- Born: 1928 Little Pine First Nation, Saskatchewan, Canada
- Died: August 25, 1997 (aged 68–69) Regina, Saskatchewan, Canada
- Occupation: Nurse
- Known for: First aboriginal woman from Saskatchewan to complete a nursing program

= Jean Cuthand Goodwill =

Canadian-Cree nurse

Jean Cuthand Goodwill OC (1928 – August 25, 1997) was a Canadian Cree nurse who, in 1954, became Saskatchewan's first Indigenous woman to finish a nursing program.

==Biography==
Goodwill grew up on the Little Pine First Nation in Saskatchewan; she was a member of the Cree First Nations and a daughter of Cree leader John Tootoosis, about whom she would later write a biography. She decided to train as a nurse after spending three years at the sanatorium in Prince Albert recovering from tuberculosis. Graduating from the program at Holy Family Hospital in 1954, she then worked in rural Saskatchewan, where she reached patients in an emergency via bush plane or dog team. She also worked in Bermuda. After returning to Canada she became increasingly interested in Indigenous issues, helping to develop an Indigenous magazine called Tawow.

Goodwill helped establish the Aboriginal Nurses Association of Canada, and served as the organization's president during the period of 1983 to 1990. She was the first Indigenous woman to serve as "special advisor" to the minister of National Health and Welfare in the Canadian federal government; she also worked with the Department of Indian Affairs and Northern Development.

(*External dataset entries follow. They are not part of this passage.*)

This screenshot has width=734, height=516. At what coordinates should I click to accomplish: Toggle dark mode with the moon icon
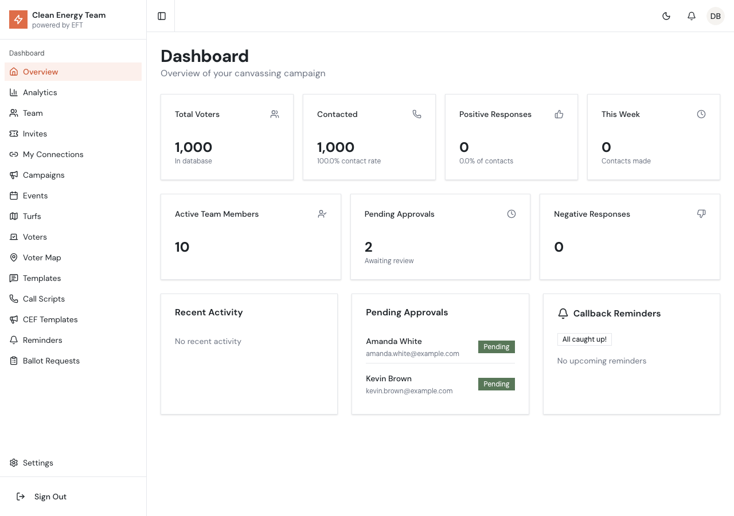(x=666, y=16)
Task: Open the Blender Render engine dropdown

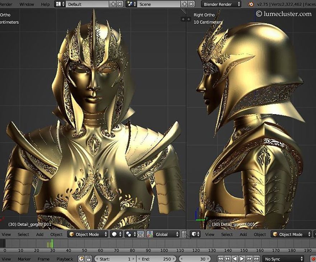Action: 219,4

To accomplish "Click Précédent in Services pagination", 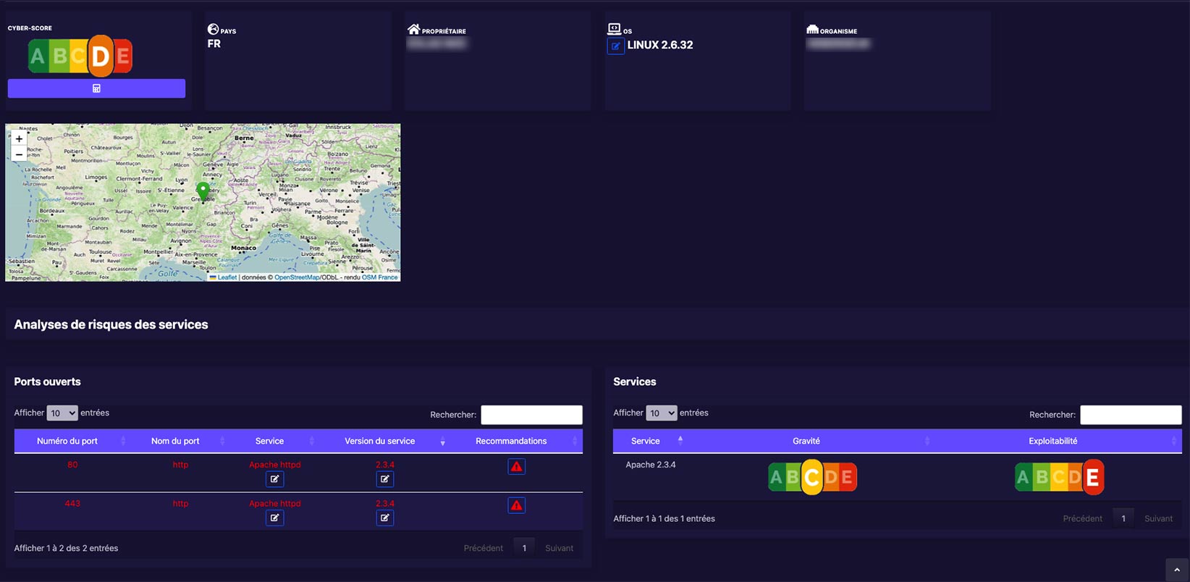I will pyautogui.click(x=1082, y=518).
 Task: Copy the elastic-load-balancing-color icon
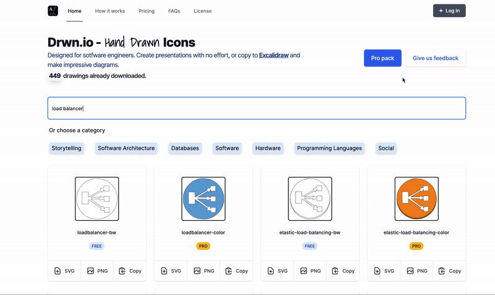pyautogui.click(x=449, y=271)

Goodwill taught Indian Health Studies at Saskatchewan Indian Federated College of the University of Regina (now First Nations University of Canada). She also helped to create a Native Access to Nursing Program at the University of Saskatchewan. She was a board member of the Canadian Public Health Association and served as president of the Canadian Society for Circumpolar Health.

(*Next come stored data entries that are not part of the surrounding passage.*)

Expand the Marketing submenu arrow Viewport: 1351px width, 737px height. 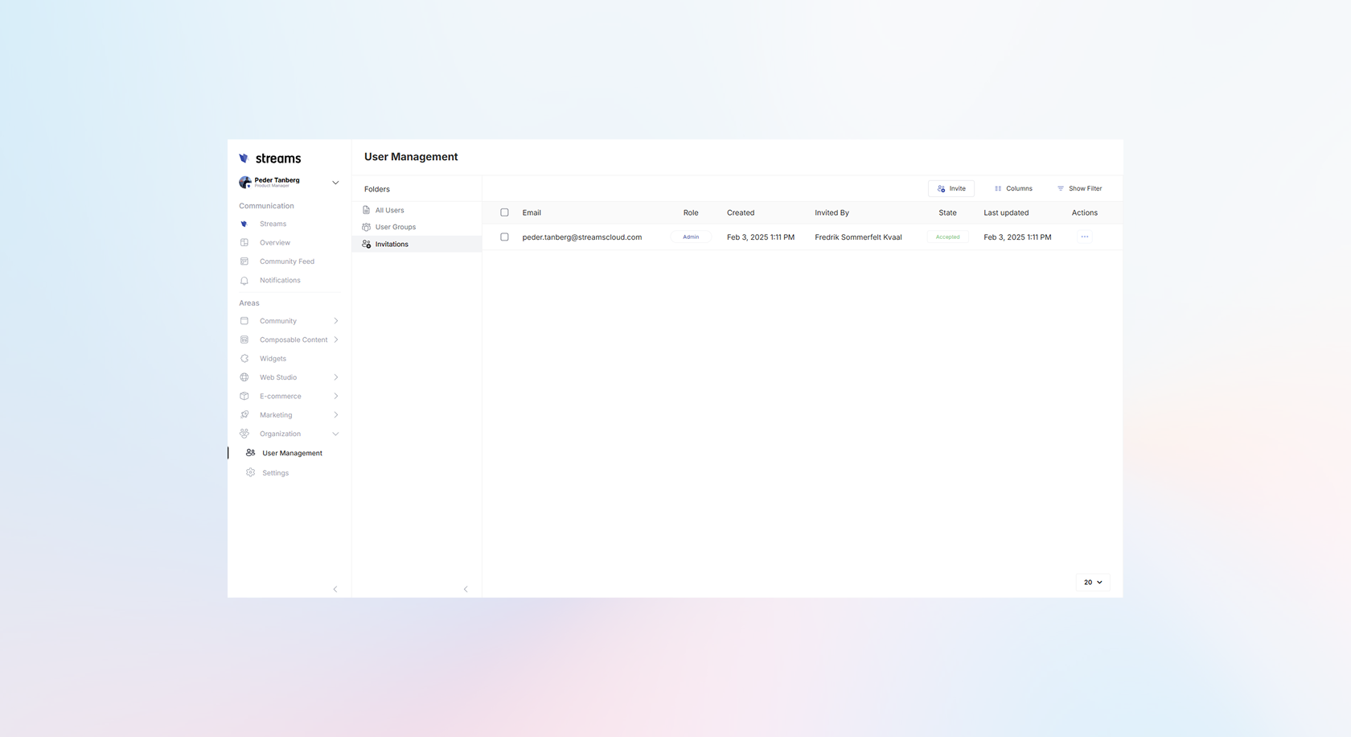pyautogui.click(x=335, y=415)
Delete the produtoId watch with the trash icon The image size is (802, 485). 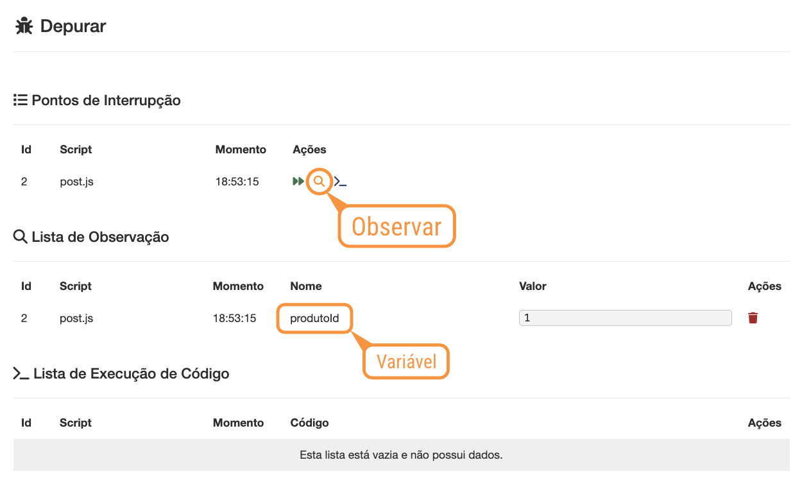point(753,318)
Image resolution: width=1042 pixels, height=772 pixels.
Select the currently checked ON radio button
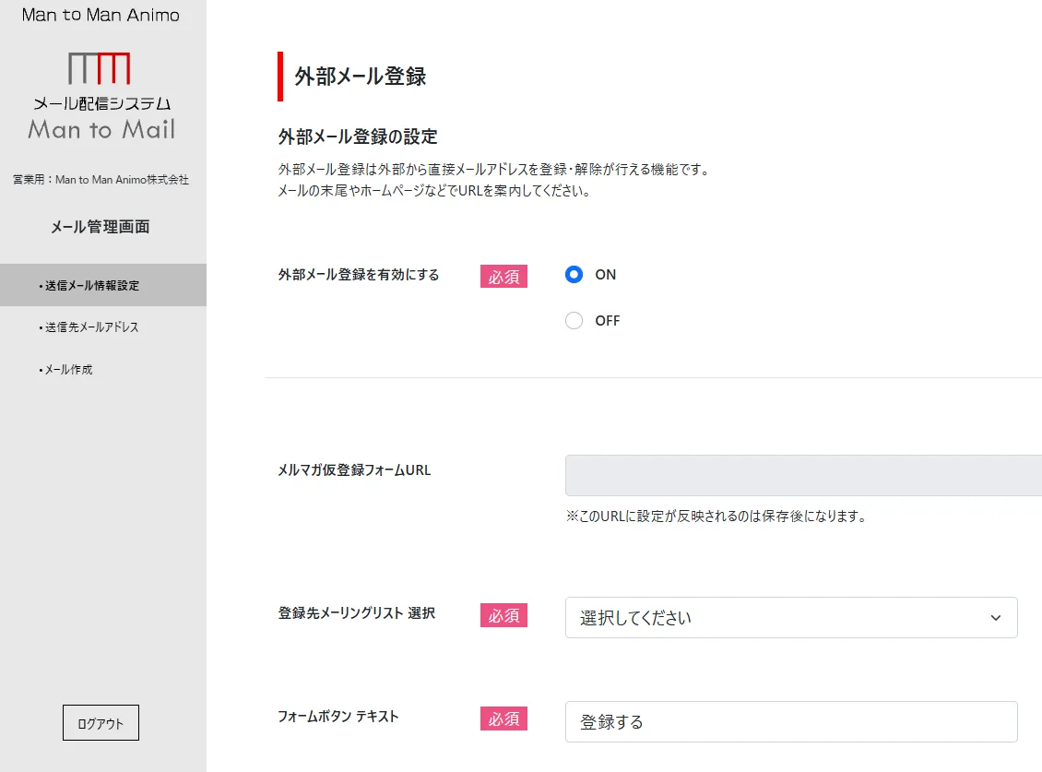coord(574,274)
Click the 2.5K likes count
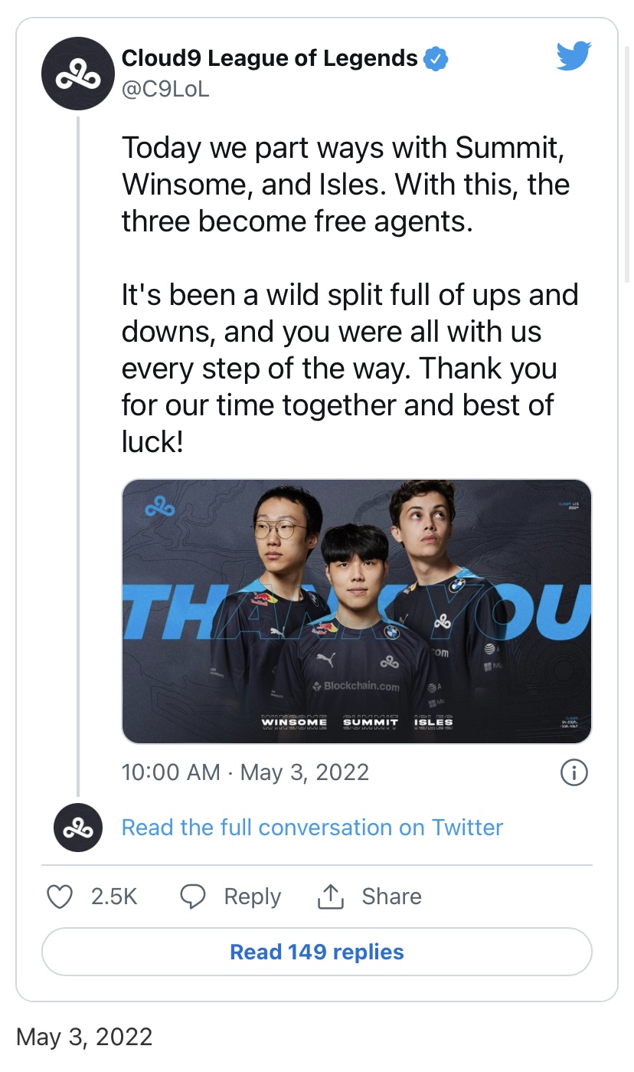 pyautogui.click(x=114, y=897)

Married in 1965, Goodwill and her husband Ken Miller had two adopted girls. Goodwill died of cancer in Regina, Saskatchewan in 1997.

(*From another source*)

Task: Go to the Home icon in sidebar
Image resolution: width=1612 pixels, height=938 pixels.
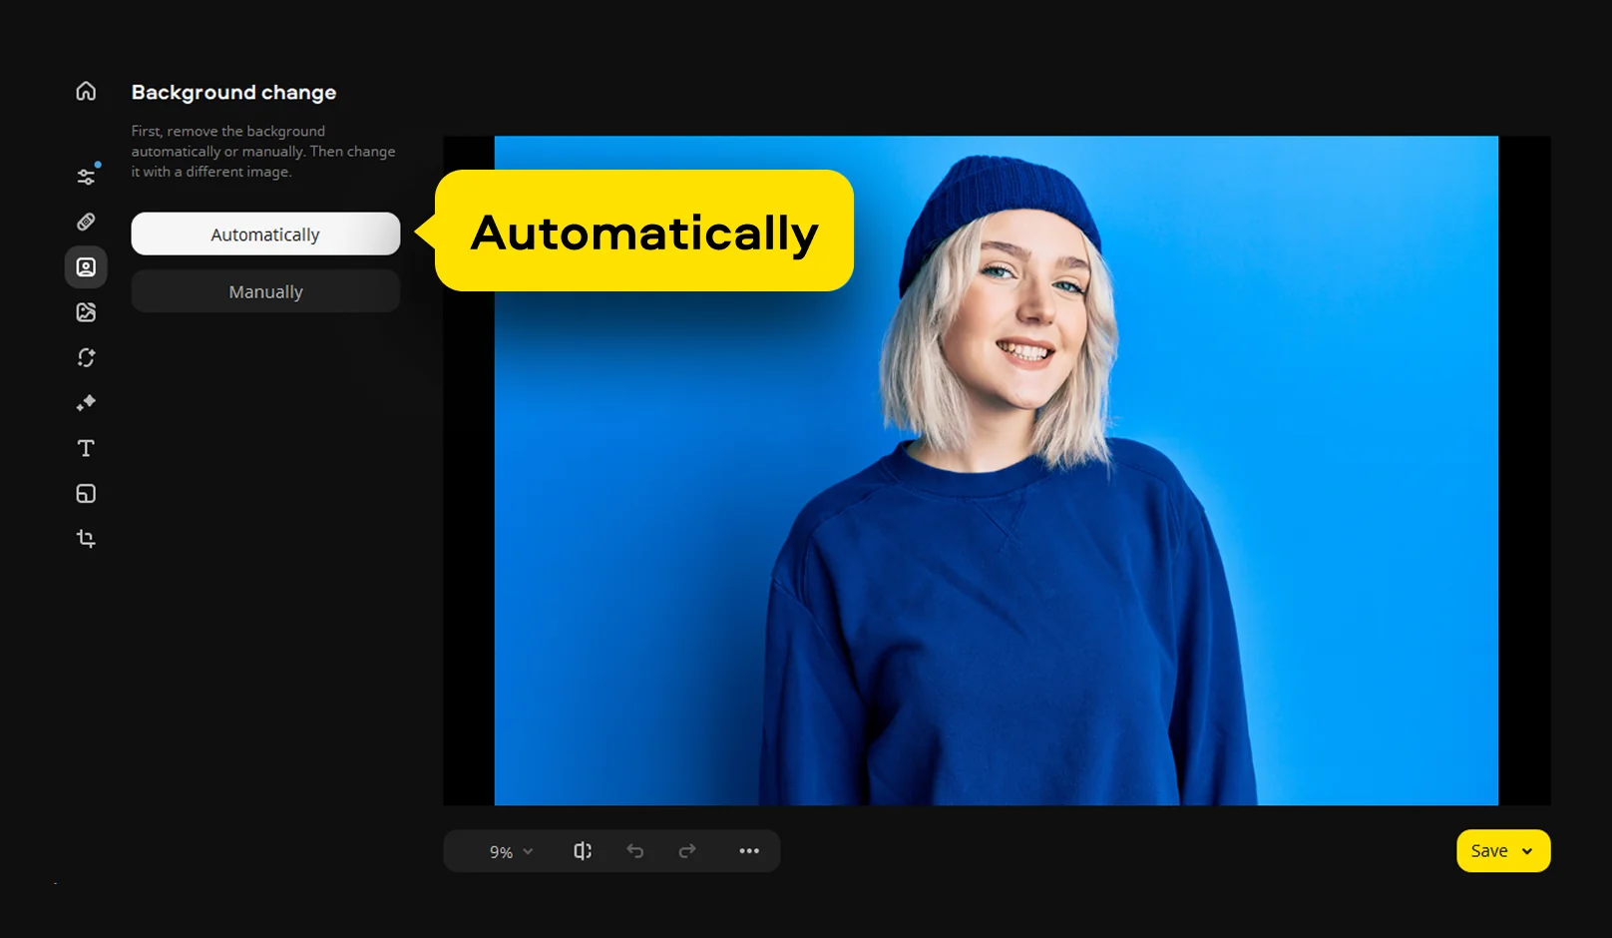Action: pos(86,91)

The Canadian Coast Guard ship Jean Goodwill is named for her.

==Selected works==
- John Tootoosis: A Biography of a Cree Leader (1982)

==Awards==
- Jean Goodwill Award, Manitoba Indian Nurses Association (1981)
- Honorary Doctorate of Law, Queen's University (1986)
- Officer of the Order of Canada (1992)
- National Excellence Award, National Aboriginal Achievement Foundation (now Indspire) (1994)
- In August 2022 the Canadian Coast Guard Ship CCGS Jean Goodwill was commissioned. The ship is based in Dartmouth, Nova Scotia.